* MATERIAL FOR THIS EXERCISE *
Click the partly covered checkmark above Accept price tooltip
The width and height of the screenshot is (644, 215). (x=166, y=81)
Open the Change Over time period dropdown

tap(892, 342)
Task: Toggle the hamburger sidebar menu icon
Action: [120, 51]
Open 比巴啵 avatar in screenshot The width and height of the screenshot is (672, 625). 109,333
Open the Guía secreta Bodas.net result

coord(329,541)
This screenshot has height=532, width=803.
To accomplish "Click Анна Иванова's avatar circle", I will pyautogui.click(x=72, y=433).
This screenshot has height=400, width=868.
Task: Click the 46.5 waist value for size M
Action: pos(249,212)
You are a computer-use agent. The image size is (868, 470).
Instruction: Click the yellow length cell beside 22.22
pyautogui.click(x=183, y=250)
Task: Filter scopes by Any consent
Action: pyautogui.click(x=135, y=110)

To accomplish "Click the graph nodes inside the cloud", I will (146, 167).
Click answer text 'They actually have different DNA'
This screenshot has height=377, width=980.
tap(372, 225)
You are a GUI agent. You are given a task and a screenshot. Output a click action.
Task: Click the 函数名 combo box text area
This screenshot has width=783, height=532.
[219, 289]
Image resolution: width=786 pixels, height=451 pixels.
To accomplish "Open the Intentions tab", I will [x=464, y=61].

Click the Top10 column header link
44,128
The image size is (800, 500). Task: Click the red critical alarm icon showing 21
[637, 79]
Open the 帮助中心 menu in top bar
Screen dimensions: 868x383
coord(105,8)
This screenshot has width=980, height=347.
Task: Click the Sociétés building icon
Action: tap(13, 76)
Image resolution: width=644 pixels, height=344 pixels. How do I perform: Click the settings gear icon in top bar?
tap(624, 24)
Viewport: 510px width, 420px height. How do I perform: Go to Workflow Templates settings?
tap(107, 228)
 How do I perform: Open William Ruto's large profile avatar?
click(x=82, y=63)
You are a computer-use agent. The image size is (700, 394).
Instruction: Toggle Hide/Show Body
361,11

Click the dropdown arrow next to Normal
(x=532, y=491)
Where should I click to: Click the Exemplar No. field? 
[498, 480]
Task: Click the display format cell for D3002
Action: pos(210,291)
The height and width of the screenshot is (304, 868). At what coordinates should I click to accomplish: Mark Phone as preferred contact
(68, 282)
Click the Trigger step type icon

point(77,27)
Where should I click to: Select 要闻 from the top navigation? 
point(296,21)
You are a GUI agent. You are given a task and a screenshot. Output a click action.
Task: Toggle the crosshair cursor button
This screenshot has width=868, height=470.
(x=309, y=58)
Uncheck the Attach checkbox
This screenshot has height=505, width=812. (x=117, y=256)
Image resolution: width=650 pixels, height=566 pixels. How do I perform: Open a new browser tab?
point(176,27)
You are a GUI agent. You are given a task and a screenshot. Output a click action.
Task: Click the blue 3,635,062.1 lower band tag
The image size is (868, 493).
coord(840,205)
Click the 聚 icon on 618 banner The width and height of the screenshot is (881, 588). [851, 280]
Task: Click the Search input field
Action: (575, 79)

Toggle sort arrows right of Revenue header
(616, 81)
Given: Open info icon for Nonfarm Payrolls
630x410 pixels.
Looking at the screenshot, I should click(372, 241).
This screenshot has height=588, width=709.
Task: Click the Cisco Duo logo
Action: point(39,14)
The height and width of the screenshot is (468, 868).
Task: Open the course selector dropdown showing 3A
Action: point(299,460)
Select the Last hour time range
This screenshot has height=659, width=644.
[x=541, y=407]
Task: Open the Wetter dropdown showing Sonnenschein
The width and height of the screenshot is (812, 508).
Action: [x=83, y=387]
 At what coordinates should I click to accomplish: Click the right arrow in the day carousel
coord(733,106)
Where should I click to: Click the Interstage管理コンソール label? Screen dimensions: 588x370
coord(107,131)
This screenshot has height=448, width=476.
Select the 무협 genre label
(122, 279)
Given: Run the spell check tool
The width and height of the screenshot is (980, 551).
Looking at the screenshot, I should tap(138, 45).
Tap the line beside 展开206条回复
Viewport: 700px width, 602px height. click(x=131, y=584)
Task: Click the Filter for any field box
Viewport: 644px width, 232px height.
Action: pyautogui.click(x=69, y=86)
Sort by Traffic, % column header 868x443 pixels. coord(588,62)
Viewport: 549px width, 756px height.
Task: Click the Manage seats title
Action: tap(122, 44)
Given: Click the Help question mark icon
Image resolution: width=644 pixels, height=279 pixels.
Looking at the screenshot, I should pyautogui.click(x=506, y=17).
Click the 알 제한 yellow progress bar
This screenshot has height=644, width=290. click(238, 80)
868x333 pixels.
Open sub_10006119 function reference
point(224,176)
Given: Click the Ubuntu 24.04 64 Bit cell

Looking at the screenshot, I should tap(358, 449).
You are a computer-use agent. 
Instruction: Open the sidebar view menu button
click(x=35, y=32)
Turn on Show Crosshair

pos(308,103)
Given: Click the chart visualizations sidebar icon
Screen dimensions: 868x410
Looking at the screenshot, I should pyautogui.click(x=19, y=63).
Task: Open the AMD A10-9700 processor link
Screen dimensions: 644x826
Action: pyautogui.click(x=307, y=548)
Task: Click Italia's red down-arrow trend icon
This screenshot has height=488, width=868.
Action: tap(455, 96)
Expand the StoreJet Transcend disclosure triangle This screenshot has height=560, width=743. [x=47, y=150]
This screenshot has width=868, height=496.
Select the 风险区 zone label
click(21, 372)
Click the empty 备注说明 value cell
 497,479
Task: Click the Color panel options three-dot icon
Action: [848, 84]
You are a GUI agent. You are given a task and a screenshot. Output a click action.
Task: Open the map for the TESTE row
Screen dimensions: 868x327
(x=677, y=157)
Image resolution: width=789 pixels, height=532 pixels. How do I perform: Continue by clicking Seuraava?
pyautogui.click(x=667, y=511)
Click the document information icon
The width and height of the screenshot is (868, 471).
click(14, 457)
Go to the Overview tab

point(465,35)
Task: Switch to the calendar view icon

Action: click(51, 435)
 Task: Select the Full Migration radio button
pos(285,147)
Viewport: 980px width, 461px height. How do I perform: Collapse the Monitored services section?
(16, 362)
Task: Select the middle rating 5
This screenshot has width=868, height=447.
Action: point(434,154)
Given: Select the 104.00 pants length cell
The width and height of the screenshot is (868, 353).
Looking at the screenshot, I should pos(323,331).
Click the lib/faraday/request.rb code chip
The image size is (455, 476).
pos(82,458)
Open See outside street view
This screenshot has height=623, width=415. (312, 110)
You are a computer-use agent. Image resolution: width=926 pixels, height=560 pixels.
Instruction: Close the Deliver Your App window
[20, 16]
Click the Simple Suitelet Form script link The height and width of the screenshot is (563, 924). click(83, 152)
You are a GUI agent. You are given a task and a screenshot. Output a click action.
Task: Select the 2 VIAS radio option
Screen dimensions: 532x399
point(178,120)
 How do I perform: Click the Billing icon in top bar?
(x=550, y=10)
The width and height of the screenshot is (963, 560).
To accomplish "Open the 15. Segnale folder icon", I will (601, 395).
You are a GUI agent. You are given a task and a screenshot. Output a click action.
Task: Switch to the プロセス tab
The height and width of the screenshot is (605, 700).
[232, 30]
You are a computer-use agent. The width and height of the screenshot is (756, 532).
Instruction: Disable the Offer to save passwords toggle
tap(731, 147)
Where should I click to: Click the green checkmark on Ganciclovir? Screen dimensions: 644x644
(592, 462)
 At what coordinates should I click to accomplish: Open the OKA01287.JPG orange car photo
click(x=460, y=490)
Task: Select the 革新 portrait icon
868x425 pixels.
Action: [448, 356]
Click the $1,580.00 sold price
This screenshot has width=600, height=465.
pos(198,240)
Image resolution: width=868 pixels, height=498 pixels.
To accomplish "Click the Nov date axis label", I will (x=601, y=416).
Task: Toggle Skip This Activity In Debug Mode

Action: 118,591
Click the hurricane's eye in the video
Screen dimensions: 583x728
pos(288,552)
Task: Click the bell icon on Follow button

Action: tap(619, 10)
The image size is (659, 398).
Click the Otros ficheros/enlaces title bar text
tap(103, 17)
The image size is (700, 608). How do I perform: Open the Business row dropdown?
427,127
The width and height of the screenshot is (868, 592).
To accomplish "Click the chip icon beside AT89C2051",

* EXERCISE *
Reproduce the entries above exactly, but only the lines between the line holding "The image size is (868, 493)." and the line holding "Given: Open info icon for Nonfarm Payrolls", inclusive.

* REPLY TO THE TASK *
The image size is (868, 493).
coord(840,205)
Click the 聚 icon on 618 banner The width and height of the screenshot is (881, 588). [851, 280]
Task: Click the Search input field
Action: (575, 79)

Toggle sort arrows right of Revenue header
(616, 81)
Given: Open info icon for Nonfarm Payrolls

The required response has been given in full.